Notes on the Common English Forum (CEF) Autumn meeting – Steve Willshaw
The Common English Forum is a meeting of representatives of all the major organisations linked with the teaching of English in schools and universities, covering English Literature, English Language and Creative Writing. It meets twice a year to discuss matters that impact on all sectors.
One topic that had been discussed at previous meetings was the fact that English Language was not included in the Russell Group of universities list of “facilitating subjects”. Following the last meeting a sub-group of the CEF met with Russell Group representatives to make the case for the inclusion of English Language. Following this meeting the list of “facilitating subjects” was removed from the Russell Group website. Clearly this is not necessarily as a direct result of the meeting and the list will still be out there in many schools and on other websites so further efforts to lobby on behalf of the subject will be needed.
The October meeting spent a lot of time discussing the decline in the number of students entering English A levels. It was pointed out that this decline has been reversed in some other subjects which would appear to have a lot in common with English, such as history, whilst the decline in English continues. A range of different explanations for this were put forward: the impact of the new GCSE; the impact of phonics teaching in primary schools; teaching to the test in KS4 which makes English lessons unimaginative; the unreliability of marking in English; the misconception that employers don’t value English qualifications; the shortage of well-qualified English teachers and the decline in extra-curricular activities that enliven the English curriculum.

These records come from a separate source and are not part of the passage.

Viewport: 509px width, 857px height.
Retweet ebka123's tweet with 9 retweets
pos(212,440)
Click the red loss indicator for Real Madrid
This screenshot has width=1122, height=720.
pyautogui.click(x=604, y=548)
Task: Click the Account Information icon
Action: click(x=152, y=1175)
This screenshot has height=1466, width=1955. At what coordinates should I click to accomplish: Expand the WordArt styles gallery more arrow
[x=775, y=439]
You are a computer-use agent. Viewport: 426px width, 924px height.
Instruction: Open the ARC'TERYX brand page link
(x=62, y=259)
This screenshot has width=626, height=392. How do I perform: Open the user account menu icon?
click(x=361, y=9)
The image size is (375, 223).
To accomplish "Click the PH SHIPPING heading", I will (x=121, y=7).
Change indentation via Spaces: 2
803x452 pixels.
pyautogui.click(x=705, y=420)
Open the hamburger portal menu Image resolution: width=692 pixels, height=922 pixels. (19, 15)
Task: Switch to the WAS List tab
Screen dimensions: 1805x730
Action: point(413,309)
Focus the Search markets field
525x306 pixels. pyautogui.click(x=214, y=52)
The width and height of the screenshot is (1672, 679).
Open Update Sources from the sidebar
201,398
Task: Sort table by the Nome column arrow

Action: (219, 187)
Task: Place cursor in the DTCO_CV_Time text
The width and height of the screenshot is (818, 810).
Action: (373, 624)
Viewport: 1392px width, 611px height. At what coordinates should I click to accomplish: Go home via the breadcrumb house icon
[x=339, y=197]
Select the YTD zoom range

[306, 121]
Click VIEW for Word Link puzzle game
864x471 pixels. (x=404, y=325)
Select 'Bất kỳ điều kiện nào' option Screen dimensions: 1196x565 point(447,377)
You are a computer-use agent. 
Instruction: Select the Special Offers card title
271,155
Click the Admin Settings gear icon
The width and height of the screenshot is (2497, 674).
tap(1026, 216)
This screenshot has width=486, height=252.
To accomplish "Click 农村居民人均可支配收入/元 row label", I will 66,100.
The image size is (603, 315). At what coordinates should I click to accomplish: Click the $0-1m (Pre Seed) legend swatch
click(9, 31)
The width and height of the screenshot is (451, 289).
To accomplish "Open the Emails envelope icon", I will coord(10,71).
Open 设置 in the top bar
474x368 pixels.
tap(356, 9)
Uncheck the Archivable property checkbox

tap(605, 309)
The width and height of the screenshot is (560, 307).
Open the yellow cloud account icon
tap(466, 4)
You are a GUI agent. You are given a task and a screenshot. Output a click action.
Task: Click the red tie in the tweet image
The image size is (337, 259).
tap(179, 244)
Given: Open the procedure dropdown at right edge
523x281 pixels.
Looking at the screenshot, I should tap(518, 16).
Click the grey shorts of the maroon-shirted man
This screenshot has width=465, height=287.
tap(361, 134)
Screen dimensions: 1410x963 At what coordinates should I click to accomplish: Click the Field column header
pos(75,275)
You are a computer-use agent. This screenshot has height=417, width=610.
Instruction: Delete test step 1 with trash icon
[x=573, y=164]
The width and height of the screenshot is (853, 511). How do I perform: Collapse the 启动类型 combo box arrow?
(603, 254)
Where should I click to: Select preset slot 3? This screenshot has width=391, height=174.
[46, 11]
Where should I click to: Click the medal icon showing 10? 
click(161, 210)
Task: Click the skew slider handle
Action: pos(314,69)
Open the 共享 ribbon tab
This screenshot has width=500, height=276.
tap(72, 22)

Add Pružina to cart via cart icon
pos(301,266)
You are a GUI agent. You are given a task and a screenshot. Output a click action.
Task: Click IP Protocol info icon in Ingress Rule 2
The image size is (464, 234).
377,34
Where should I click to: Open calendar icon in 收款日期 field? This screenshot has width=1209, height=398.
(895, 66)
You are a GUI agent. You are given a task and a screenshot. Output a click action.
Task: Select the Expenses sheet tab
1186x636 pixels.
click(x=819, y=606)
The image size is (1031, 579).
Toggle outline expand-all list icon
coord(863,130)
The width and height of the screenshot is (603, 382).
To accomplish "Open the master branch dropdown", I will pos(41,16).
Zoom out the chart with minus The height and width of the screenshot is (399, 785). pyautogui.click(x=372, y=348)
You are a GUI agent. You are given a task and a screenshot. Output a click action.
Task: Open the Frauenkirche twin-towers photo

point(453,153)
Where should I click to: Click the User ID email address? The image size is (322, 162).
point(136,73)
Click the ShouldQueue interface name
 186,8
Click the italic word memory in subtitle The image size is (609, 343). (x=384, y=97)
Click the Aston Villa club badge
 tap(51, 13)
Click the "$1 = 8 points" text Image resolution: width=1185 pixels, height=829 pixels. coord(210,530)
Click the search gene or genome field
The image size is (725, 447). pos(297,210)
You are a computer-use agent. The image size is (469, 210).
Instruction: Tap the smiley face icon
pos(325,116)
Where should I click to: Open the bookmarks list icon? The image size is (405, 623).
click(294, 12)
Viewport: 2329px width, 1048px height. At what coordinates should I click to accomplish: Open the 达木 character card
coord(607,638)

This discussion was followed by brief reports from each of the organisations represented on the efforts being made to address the recruitment crisis. The Committee for Linguistics in education reported that it has pulled together a lot of resources that may be of use to teachers – this can be accessed at https://clie.org.uk/resources/. The English Association highlighted the English: Shared Futures conference that aims to celebrate the discipline’s intellectual strength, diversity and creativity and explore its futures in the nations of the UK and across the world. It also pointed out its work with The Full English, the Poetry Society and the Poetry Archive to fund and support Poetry by Heart, the national poetry recitation competition.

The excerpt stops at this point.